Disassembly of section .text:
00000000 <_nettle_chacha_core>:
   0:   ec910b10        vldmia  r1, {d0-d7}
This is hinted at here
http://infocenter.arm.com/help/index.jsp?topic=/com.arm.doc.dui0204j/Bcfchhi...
by saying: "If Q registers are specified, on disassembly they are shown
as D registers."
2. vldm and vstm on doubleword registers swap 32-bit words inside the
doubleword to get a full byte-swap in addition to the byte- and
halfword-swapping the word-access already does. Since chacha and salsa
input is a matrix of 32-bit words, the word swap transposes even and odd
columns (not doublewords):
// Combine the word-aligned words in the correct order for current endianness. 
D[d+r] = if BigEndian() then word1:word2 else word2:word1;
3. The input to chacha-core is 32bit words in host endianness.
4. gdb's print output ordering is really confusing.
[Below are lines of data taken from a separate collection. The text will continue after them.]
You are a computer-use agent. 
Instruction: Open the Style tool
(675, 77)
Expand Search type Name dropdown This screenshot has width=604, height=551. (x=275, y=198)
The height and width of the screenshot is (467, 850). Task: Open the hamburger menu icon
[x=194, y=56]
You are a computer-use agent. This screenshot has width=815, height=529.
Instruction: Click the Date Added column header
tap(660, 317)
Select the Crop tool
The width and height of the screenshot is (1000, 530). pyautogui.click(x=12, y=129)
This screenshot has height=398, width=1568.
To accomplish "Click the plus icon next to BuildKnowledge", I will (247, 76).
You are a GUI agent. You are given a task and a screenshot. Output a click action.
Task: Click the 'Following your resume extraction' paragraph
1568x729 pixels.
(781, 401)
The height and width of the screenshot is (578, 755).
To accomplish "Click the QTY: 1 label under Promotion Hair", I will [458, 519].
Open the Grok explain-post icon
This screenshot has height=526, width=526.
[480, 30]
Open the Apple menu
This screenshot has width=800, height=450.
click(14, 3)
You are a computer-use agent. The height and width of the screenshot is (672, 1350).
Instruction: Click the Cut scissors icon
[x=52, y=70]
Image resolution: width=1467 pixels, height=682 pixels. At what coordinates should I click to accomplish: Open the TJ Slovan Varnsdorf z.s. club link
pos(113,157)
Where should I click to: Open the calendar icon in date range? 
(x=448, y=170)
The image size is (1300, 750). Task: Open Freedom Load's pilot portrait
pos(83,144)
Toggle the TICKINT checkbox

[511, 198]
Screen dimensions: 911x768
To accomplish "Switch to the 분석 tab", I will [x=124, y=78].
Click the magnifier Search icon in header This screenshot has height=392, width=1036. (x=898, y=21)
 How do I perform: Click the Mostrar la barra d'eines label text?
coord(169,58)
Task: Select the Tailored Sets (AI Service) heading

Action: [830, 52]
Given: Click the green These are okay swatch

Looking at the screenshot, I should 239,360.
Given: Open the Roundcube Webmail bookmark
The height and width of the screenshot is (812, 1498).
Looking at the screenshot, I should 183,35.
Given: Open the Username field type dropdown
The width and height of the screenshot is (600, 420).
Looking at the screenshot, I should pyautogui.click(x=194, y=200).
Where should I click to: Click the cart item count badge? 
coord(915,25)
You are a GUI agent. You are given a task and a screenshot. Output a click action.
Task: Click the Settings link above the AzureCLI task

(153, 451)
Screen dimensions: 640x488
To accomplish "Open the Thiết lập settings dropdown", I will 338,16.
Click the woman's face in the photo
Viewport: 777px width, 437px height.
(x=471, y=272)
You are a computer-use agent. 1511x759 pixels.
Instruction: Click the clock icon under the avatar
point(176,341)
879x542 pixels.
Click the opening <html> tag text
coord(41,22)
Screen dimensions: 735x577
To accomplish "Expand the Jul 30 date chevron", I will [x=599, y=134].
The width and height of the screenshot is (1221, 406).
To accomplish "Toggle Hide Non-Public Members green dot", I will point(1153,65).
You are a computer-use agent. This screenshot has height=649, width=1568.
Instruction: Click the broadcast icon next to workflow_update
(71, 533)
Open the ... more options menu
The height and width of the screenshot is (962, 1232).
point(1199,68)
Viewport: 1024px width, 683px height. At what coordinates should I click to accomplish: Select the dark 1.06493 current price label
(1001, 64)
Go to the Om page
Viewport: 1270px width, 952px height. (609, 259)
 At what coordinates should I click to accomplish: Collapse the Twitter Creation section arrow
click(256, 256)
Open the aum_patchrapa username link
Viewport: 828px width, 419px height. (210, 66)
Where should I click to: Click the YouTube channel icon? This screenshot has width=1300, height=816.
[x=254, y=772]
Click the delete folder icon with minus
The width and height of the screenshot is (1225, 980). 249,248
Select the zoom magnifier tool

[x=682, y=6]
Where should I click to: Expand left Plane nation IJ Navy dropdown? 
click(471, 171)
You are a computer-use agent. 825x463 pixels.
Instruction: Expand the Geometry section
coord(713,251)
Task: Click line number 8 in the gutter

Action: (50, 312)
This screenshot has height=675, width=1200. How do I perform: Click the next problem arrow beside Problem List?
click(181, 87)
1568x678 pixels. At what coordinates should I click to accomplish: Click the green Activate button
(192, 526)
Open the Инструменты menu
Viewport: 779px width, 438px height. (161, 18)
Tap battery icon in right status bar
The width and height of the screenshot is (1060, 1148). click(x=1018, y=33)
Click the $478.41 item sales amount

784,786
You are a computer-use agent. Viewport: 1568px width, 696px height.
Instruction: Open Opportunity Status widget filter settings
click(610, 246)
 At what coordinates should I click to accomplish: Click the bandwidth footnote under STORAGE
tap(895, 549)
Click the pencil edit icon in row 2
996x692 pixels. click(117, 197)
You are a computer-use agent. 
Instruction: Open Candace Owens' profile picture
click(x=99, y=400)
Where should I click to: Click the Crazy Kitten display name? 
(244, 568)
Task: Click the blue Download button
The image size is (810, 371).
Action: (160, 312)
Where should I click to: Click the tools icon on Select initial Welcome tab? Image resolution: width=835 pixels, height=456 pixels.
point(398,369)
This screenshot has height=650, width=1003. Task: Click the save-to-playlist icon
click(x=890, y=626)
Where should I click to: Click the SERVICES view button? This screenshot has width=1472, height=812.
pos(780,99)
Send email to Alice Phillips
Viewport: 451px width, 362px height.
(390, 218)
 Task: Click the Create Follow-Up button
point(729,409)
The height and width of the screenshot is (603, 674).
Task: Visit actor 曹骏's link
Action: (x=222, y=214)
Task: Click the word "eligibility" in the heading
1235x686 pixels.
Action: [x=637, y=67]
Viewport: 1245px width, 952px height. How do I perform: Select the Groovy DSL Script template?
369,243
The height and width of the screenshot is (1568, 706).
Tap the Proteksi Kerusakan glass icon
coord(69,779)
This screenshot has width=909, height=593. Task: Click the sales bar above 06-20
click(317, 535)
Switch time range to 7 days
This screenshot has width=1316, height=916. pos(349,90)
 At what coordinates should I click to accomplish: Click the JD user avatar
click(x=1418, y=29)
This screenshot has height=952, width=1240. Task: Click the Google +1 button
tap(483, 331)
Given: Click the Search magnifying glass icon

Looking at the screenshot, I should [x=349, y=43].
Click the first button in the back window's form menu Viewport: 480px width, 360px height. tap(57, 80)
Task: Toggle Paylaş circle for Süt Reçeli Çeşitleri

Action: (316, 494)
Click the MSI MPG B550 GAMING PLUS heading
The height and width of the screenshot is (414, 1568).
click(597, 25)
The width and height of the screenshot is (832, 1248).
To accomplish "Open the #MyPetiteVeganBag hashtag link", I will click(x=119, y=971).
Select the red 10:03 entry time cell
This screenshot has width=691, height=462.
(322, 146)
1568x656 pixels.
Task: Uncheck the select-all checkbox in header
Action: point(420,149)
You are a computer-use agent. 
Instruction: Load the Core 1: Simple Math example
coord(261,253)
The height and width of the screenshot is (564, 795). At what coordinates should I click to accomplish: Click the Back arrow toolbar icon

So all that's basically happening is that odd and even columns get
switched. The individual words' values are exactly the same because the
input is in host endianness already. So NEON doesn't adjust for
endianness after all.
What's been fooling me is that apparently gdb tries to show the values
of vector registers as if they had been stored to memory by an operation
of the full bit-size of the register shown and then read back again as
consecutive elements of various other sizes (8, 16, 32, 64-bit):
p/x $q0
le: u8 = {0x65, 0x78, 0x70, 0x61, 0x6e, 0x64, 0x20, 0x33, 0x32, 0x2d, 0x62, 0x79, 0x74, 0x65, 0x20, 0x6b}
be: u8 = {0x79, 0x62, 0x2d, 0x32, 0x6b, 0x20, 0x65, 0x74, 0x61, 0x70, 0x78, 0x65, 0x33, 0x20, 0x64, 0x6e}
      ^ bytes reversed by 128-bit store + read as byte sequence -> vldm
1:0:3:2 column swap still visible
le: u32 = {0x61707865, 0x3320646e, 0x79622d32, 0x6b206574}
be: u32 = {0x79622d32, 0x6b206574, 0x61707865, 0x3320646e}
       ^ bytes reversed by 128-bit store + read as four consecutive
big-endian 32-bit words + vldm column swap -> makes it appear
doublewords have been swapped
The realisation that even and odd columns get switched also explains the
necessary vext adjustments. So it's also not true that vext changes the
end of the vector where it extracts.
Regarding umac it's similar: vld1.8 loads a byte sequence from memory
without any swapping with either le or be. vld1.i32 reads the keys
stored in host endianness as words from memory. So the representation
ending up in the registers is the same as well which is why the code
doesn't need any adjustment.
Finally, the register switch for the return value with vmov in umac-nh
stems from the calling convention. AAPCS says:
"Fundamental types larger than 32 bits may be passed as parameters to, or
returned as the result of, function calls. When these types are in core
registers the following rules apply:
* A doubleword sized type is passed in two consecutive registers (e.g.,
r0 and r1, or r2 and r3). The content of the registers is as if the
value had been loaded from memory representation with a single LDM
instruction."
When loading a big-endian doubleword using ldm, the words end up in the
registers with the right values but transposed. Since the calling
convention mandates exactly this, we have to transpose the words upon
function exit as well.
Phew.
...
Could you add a short note to arm/README with your findings?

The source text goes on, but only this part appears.